> **Given request**
Can you present the listing, starting with the line containing "The width and height of the screenshot is (1280, 720)." and going on through the line containing "Action: pyautogui.click(x=385, y=159)", as a two-column CSV with the headers text and answer? Use one row per pair, put each value in a single quoted field, and replace line breaks with spaces.

> **Records from a data collection**
#####
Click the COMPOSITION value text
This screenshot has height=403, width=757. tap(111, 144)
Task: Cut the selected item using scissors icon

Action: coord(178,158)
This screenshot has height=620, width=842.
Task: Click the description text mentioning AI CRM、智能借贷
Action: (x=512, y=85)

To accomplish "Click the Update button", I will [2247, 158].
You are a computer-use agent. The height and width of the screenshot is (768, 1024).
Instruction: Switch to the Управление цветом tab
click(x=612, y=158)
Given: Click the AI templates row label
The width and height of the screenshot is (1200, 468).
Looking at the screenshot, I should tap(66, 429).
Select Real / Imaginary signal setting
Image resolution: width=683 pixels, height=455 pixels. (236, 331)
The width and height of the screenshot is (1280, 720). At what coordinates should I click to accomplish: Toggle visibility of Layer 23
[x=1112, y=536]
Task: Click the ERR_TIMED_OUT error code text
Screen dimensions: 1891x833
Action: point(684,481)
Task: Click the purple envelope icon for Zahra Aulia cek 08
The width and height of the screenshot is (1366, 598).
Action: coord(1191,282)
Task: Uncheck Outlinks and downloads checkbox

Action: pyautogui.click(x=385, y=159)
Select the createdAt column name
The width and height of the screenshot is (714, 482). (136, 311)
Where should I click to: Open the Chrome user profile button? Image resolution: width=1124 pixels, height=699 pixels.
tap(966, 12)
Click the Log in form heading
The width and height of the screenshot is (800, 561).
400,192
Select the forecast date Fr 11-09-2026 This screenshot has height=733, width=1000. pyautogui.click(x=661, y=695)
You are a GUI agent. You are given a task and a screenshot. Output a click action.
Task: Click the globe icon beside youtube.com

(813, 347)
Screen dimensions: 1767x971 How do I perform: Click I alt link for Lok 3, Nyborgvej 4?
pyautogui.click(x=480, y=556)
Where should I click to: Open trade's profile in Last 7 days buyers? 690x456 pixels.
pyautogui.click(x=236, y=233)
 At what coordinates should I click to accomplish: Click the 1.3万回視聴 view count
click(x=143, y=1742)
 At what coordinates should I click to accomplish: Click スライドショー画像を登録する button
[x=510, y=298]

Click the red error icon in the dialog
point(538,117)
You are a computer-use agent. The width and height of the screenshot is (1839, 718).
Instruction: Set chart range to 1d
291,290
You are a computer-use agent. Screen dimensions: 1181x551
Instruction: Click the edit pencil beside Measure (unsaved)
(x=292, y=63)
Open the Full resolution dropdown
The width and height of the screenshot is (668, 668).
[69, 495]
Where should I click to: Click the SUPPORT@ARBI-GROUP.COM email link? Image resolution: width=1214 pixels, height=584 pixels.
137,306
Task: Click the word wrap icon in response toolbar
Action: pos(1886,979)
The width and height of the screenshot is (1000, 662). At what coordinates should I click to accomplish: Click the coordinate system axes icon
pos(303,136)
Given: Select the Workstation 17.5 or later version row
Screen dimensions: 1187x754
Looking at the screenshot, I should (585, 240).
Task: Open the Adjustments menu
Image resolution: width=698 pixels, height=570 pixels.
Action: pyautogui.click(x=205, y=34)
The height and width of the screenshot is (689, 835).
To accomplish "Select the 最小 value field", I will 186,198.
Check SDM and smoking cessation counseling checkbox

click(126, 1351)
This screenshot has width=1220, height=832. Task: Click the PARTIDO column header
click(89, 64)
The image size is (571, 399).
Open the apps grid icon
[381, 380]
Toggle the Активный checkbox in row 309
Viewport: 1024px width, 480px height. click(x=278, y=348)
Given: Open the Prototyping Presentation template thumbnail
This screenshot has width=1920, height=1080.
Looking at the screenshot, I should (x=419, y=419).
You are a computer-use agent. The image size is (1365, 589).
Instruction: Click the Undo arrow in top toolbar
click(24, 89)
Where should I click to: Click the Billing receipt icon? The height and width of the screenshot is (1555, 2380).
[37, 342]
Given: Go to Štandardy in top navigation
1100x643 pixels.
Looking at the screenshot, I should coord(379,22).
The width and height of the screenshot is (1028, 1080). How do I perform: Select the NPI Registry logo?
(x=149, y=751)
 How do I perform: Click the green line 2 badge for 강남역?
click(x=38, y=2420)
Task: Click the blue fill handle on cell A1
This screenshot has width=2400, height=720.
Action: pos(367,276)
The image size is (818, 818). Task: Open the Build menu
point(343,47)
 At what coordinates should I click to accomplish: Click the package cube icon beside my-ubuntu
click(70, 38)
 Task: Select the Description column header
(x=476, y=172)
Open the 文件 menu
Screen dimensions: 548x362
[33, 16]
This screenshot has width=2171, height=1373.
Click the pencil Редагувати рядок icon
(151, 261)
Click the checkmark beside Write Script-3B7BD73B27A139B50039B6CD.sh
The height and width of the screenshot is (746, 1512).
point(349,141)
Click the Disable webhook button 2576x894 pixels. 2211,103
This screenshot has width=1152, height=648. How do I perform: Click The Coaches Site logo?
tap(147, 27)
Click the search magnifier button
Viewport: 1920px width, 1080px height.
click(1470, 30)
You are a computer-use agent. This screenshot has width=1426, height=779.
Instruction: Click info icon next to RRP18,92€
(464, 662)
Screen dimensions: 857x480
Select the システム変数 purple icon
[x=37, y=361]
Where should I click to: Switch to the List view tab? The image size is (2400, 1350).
#####
> **Correct response**
text,answer
"The width and height of the screenshot is (1280, 720). At what coordinates should I click to accomplish: Toggle visibility of Layer 23","[x=1112, y=536]"
"Task: Click the ERR_TIMED_OUT error code text Screen dimensions: 1891x833","Action: point(684,481)"
"Task: Click the purple envelope icon for Zahra Aulia cek 08 The width and height of the screenshot is (1366, 598).","Action: coord(1191,282)"
"Task: Uncheck Outlinks and downloads checkbox","Action: pyautogui.click(x=385, y=159)"